Description of the task:
Go over the data below line by line, and state how many lines contain the string "checkbox". Give the number only.

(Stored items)

-- -- --

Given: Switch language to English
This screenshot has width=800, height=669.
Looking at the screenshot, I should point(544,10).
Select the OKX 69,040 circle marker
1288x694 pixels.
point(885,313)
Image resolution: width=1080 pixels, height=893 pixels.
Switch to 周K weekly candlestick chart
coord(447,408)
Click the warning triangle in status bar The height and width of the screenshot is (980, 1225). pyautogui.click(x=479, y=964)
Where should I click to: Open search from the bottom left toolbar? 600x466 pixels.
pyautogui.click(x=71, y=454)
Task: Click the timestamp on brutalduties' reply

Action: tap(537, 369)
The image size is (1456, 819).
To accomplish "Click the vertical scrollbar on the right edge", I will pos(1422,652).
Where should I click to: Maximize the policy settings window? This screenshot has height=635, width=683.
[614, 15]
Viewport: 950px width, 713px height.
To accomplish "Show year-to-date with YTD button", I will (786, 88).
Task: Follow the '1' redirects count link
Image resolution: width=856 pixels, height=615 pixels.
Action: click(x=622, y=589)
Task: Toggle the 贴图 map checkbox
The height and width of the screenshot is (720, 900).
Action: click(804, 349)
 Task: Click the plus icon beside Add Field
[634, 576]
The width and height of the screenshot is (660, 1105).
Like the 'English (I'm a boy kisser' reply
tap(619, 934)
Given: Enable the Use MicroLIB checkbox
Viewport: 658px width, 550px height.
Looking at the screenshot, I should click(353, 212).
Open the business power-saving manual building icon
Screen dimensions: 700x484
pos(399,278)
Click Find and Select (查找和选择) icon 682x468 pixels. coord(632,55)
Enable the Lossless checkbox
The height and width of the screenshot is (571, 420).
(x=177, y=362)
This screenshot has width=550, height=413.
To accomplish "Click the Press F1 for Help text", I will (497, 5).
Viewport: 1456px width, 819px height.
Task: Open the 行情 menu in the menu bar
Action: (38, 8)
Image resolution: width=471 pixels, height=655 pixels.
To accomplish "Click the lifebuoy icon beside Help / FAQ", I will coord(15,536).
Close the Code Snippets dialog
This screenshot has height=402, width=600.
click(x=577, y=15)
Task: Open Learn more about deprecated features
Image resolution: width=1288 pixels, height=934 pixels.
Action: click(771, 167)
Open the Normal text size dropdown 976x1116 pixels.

-- -- --

Reply to the task:
3